WORK TO COMPLETE: Below are the entries. Transcribe exactly the lines from the one with "The image size" through the one with "Click the Stitches", ends included, and leave out all others.
+===+
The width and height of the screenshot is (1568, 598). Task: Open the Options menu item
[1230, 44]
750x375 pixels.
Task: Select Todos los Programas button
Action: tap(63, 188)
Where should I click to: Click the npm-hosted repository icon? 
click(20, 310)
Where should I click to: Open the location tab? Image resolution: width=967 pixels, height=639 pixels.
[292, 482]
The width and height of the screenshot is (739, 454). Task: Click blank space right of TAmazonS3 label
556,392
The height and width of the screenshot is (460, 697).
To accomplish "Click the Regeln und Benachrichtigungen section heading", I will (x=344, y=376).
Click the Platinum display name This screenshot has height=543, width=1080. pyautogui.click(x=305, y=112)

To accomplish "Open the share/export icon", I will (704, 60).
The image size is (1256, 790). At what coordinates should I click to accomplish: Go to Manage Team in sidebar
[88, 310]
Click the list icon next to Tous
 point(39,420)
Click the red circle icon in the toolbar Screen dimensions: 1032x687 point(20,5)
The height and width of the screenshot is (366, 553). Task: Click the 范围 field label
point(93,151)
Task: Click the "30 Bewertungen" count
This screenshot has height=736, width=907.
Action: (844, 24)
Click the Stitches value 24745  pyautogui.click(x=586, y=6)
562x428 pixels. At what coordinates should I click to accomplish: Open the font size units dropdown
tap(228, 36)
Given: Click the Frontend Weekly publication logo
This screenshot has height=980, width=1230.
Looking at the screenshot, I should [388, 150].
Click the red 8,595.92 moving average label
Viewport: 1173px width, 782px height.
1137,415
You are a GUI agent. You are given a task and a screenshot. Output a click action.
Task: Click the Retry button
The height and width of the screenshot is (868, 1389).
+===+
PROBLEM SOLUTION:
The image size is (1256, 790). At what coordinates should I click to accomplish: Go to Manage Team in sidebar
[88, 310]
Click the list icon next to Tous
 point(39,420)
Click the red circle icon in the toolbar Screen dimensions: 1032x687 point(20,5)
The height and width of the screenshot is (366, 553). Task: Click the 范围 field label
point(93,151)
Task: Click the "30 Bewertungen" count
This screenshot has height=736, width=907.
Action: (844, 24)
Click the Stitches value 24745  pyautogui.click(x=586, y=6)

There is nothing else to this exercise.